- **THE PROBLEM**
Extract every line of the items below that contains the string "Viewport".

- **STORED RECORDS**

━━━━

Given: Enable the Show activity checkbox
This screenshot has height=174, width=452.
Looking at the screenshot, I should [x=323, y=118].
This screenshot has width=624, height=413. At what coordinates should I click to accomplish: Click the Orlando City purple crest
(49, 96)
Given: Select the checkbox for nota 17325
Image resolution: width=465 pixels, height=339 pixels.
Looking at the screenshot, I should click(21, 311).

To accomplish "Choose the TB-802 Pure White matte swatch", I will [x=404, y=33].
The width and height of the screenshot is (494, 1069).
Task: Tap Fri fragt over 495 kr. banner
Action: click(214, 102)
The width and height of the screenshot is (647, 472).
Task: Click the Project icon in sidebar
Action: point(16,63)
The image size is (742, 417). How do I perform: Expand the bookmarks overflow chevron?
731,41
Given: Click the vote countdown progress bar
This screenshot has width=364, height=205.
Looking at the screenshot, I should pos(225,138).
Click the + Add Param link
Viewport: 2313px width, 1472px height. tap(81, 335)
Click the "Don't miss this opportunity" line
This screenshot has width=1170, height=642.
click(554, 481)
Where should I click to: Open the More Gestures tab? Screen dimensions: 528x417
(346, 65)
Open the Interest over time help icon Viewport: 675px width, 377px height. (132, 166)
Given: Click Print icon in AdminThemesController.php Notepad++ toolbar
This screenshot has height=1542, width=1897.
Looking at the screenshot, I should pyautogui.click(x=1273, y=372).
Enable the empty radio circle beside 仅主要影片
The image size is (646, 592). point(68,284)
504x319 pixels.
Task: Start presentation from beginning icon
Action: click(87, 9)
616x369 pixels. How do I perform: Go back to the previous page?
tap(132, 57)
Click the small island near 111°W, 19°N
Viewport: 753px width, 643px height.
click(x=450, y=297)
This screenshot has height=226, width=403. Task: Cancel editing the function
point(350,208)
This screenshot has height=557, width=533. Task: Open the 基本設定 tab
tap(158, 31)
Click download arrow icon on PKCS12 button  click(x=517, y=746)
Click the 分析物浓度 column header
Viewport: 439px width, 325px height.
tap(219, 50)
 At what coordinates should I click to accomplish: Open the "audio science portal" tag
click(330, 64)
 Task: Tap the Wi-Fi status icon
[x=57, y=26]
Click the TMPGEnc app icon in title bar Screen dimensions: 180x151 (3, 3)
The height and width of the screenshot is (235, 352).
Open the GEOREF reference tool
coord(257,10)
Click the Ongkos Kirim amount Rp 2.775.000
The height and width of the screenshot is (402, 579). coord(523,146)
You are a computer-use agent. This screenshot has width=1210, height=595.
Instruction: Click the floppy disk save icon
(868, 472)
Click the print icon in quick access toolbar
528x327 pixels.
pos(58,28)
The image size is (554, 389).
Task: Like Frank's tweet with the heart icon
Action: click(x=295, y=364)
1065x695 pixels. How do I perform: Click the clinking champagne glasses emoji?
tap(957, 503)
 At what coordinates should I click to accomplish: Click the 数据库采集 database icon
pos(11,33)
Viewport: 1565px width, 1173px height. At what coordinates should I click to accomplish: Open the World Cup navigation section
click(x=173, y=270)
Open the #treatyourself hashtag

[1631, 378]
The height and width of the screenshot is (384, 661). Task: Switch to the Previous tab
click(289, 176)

━━━━

- **SOLUTION**
Viewport: 2313px width, 1472px height. tap(81, 335)
Open the Interest over time help icon Viewport: 675px width, 377px height. (132, 166)
Viewport: 753px width, 643px height.
Viewport: 439px width, 325px height.
Viewport: 1565px width, 1173px height. At what coordinates should I click to accomplish: Open the World Cup navigation section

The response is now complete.